Transparency vs. Complexity
Oct 16, 2014
This service company includes a group of highly paid professionals and a team of technicians that offer technical support for the services the company provides. These skill levels were generally grouped by department, but all were under the common control of the management team. Part of the CFO’s problem concerned determining the overall profitability of these individual departments.
Over the years, this company has tried many different methods of identifying costs by department and then allocating those costs among those departments in a fashion that resulted in a clear understanding by department managers. The goal was to determine which departments were the most profitable and to provide guidelines for each department manager. In theory, these guidelines would help managers control their department costs and achieve pre-determined goals related to firm-wide profitability and individual department profitability.
In the past, they have done a reasonable job of identifying the direct costs of each individual department such as wages and fringes, individual supplies and other direct costs of operating. The management team felt comfortable that these direct costs were properly accounted for by each department. The part of the allocation process that was causing the most difficulty was related to other overheads that were not specifically identifiable by department, but needed to be considered in the overall calculation of firm profitability. Many of these overheads were substantial in nature but did not offer an easily identifiable way of associating those cost to the various departments.
Some methods they have implemented previously involved allocating overhead on a labor hour basis. It was determined that by labor hour seemed to be the best option since the assignments mostly worked on a fixed price basis and they could readily identify labor. They also tried, with no success, a more specific identification of overheads by department. I suspect something similar through an ABC system. No matter what method they used, they were constantly being challenged by the problem that the departmental managers either didn’t understand or didn’t agree with the allocation methods. As a result, they were disinterested in management using that process and felt they were unfairly and disproportionately being assigned.
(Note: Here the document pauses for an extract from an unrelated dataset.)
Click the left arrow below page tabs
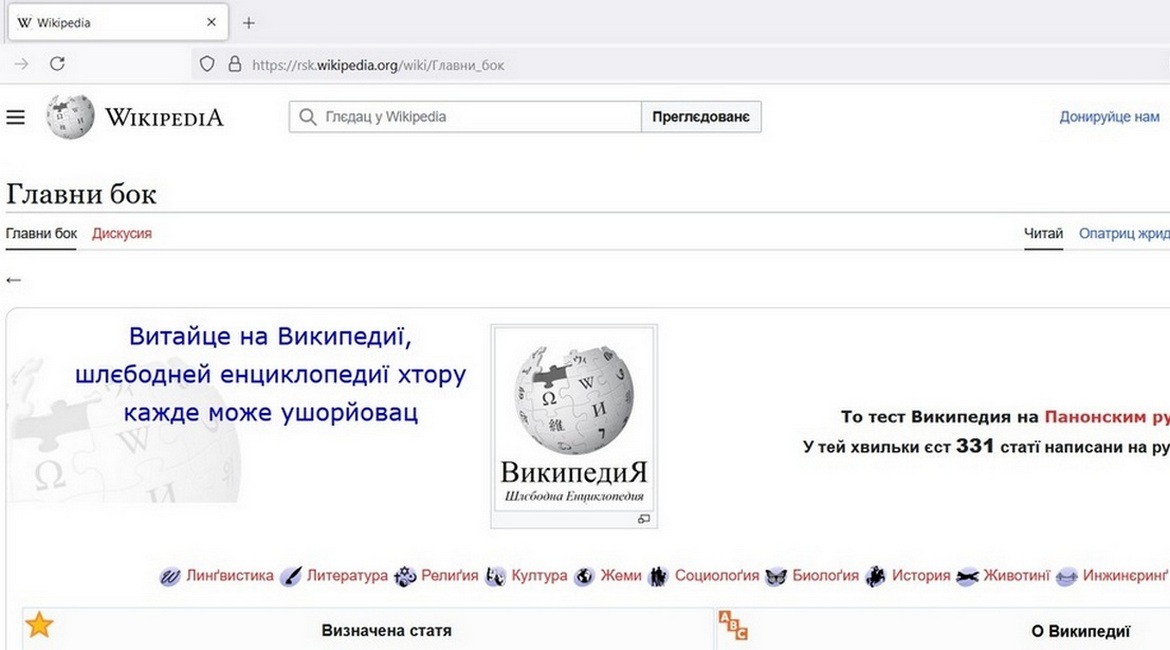Viewport: 1170px width, 650px height. (x=13, y=280)
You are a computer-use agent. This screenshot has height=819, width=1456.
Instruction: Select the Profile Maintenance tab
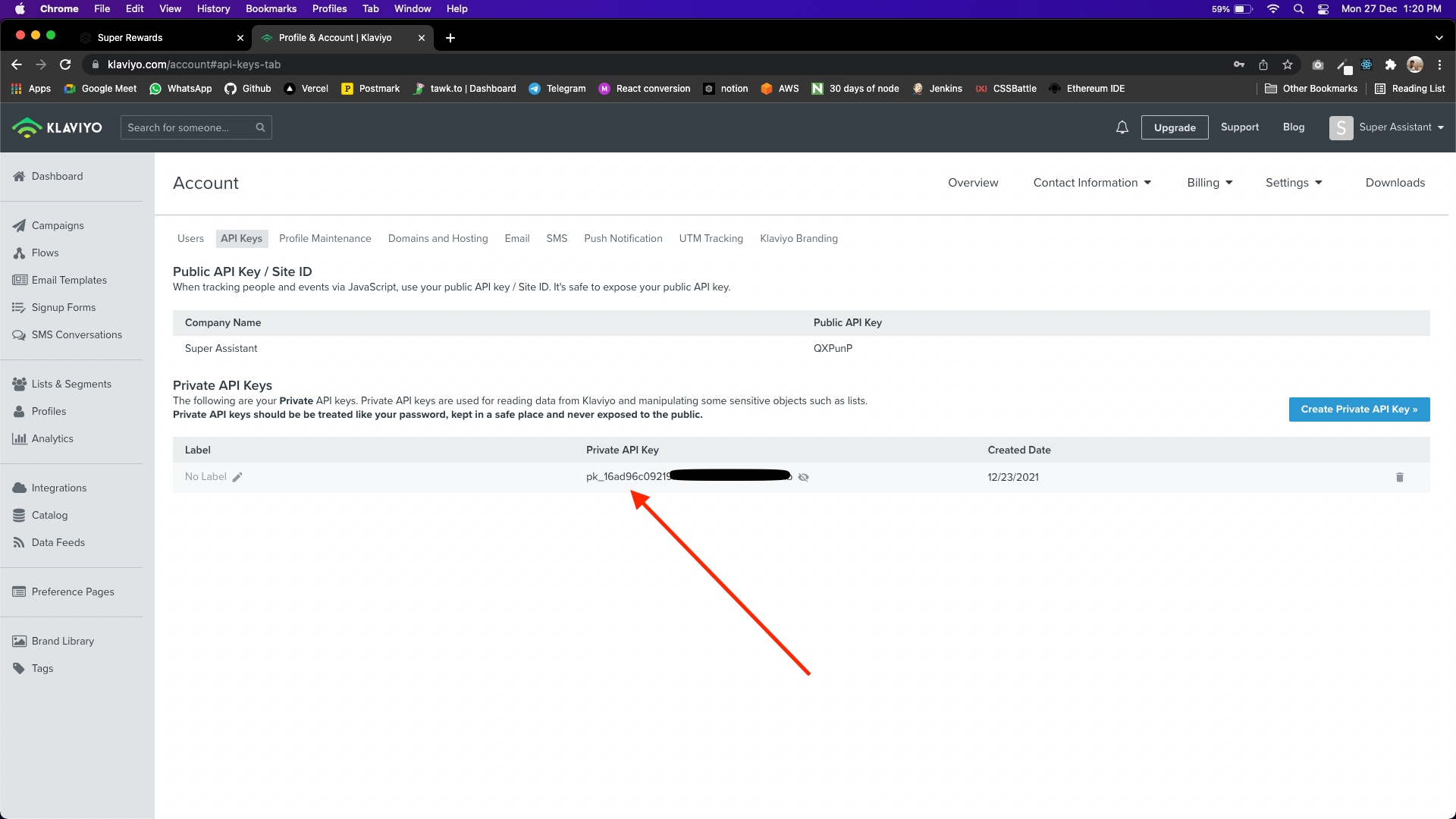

One of the most complicated systems they employed led to a problem in the engineering groups because they were constantly looking for precise calculations of what overheads should be assigned to their departments. In the end, they found it much more difficult to use a highly complex system that had numerous bases of allocation for apportioning cost that were based on arbitrary identifications of cost drivers. The conclusion was that the complexity necessary to support these specific types of allocations led to a lack of transparency for the department managers and therefore resulted in an ineffective system with which managers would not work.
After the current CFO reviewed all the past methods and the goals set forth by the management team, she decided that perhaps the best way to do this would be to allocate the costs that must be apportioned on the basis of the sales dollars.
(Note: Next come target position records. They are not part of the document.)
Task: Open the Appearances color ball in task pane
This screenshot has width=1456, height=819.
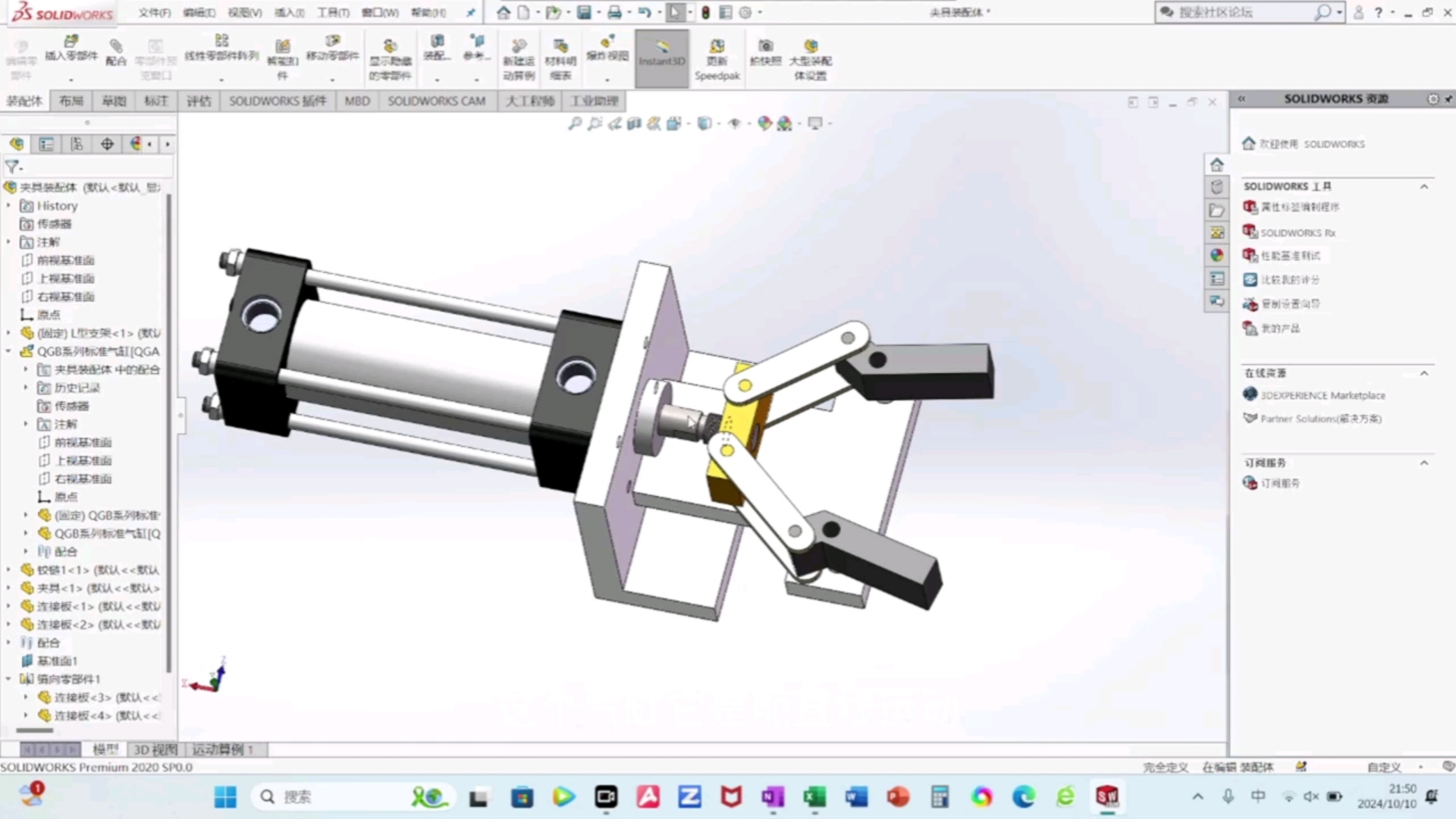Action: click(1217, 256)
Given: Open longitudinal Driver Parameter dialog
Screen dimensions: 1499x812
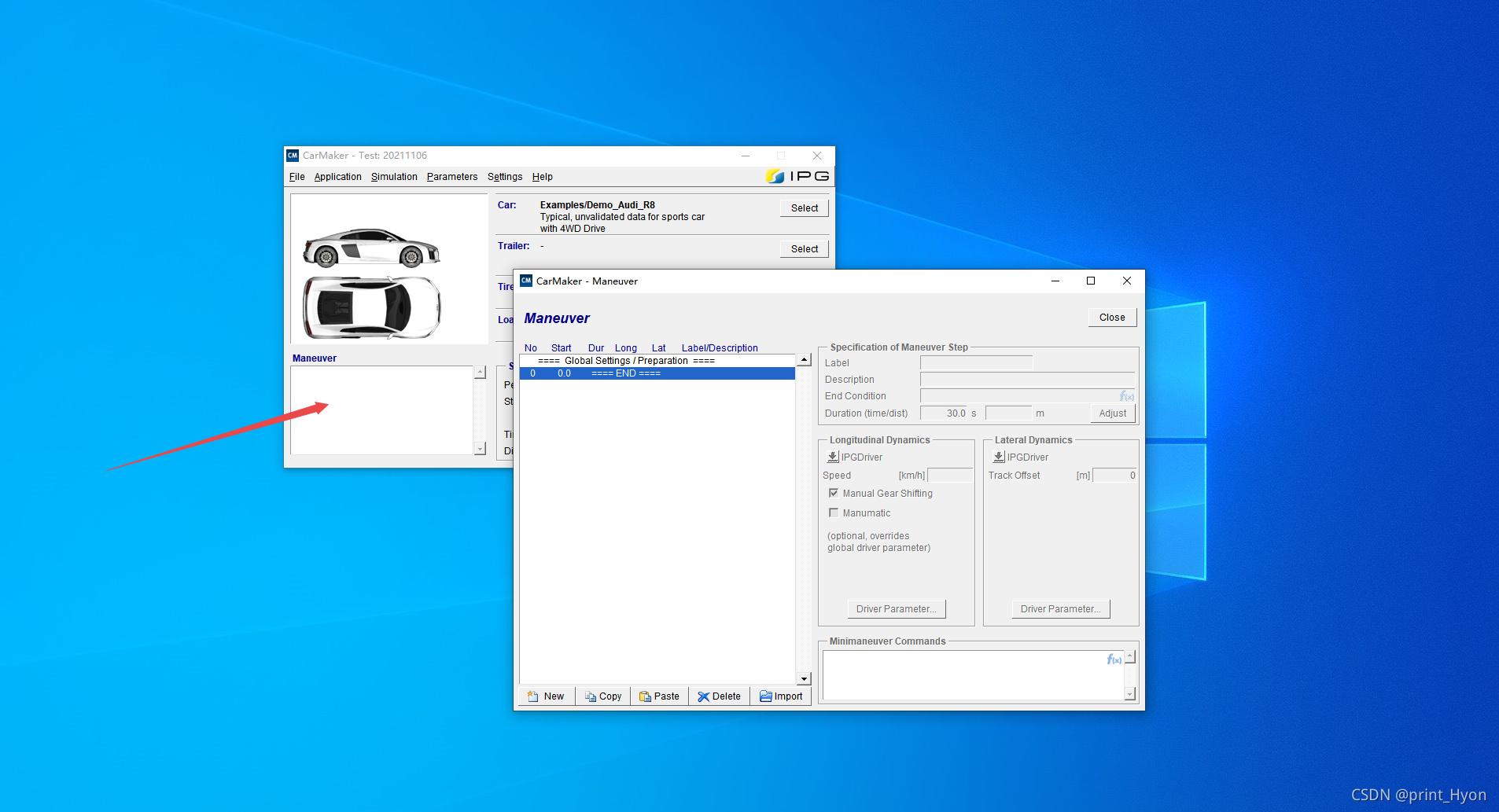Looking at the screenshot, I should click(897, 609).
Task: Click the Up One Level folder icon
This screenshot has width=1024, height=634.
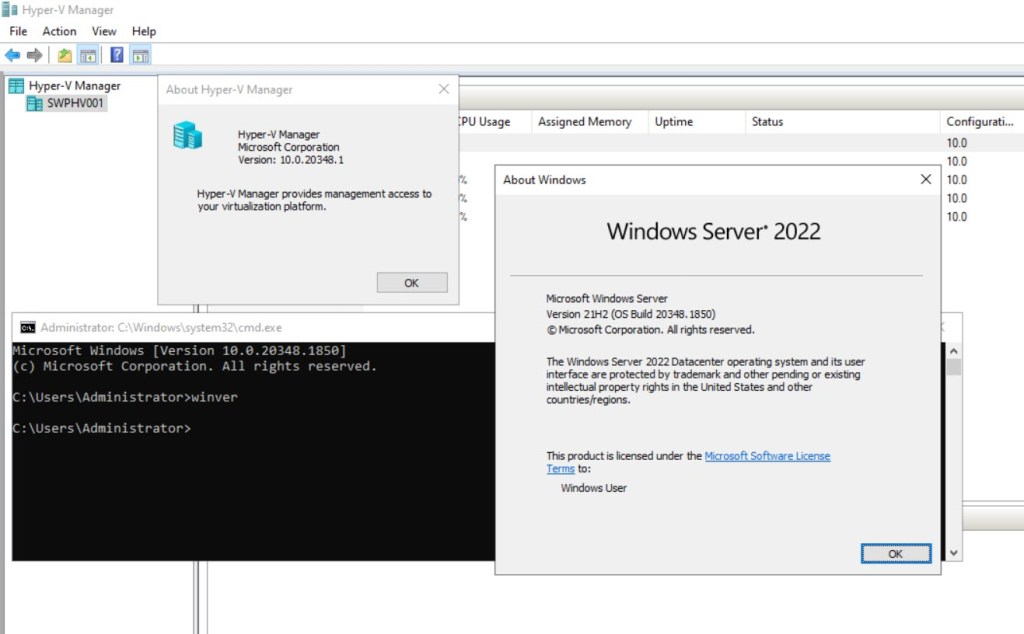Action: coord(65,55)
Due to change orders and other adjustments in the development process which resulted in a varying sales prices from the original quote, it was difficult to identify by department the sales dollars at the end of the process. However, it was easy to identify sales associated with each department as part of the original quote. Meaning, department A could readily be identified as contributing 25% of the ultimate sales to customer XYZ as a part of this originally quoted project. Changes via change order as the project continued would result in varying sales prices. However, many of those changes only affected the amount of direct costs which could be readily identified to the project, and therefore, really had little to do with how the apportioned cost would be allocated at the end of the project.
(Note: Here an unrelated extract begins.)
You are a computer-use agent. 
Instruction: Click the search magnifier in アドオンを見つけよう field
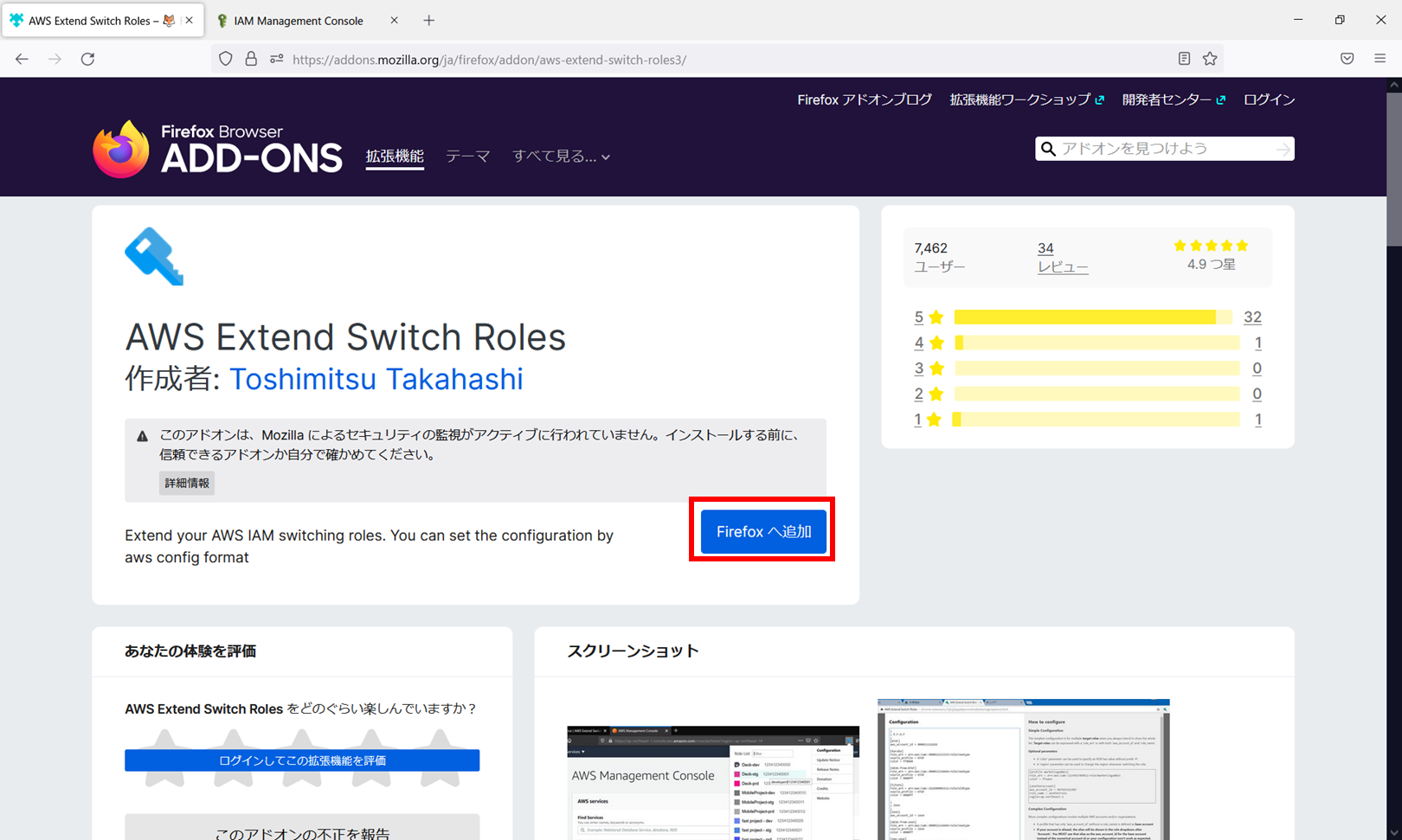pyautogui.click(x=1048, y=148)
The CFO then implemented an overhead apportionment process that included the development of an allocation at the start of the process based on the quoted profitability rates as part of the initial quote.
That accomplished two goals,
a. It made it very transparent for the department managers to understand with how much overhead they were being assigned.
b. It virtually eliminated the anomaly that had occurred in previous allocation methods where the firm lost money overall, but individual departments within the firm had made money.
This new process apportioned the overheads more evenly so there was far more consistency in the results of each of the departments related to the overall results of the firm.
Consequently, the management team was far more comfortable working with a system they understood and could anticipate how costs would be apportioned. This also drastically reduced the radical swings in the departmental profitability and the inconsistency with firm-wide profitability. These changes made the system far more efficient and it resulted in better use of the management’s time as far as managing to their individual department budgets.
This is one of the best examples I can think of where transparency was chosen over complexity with a significant benefit resulting from both cost control and firm-wide profitability.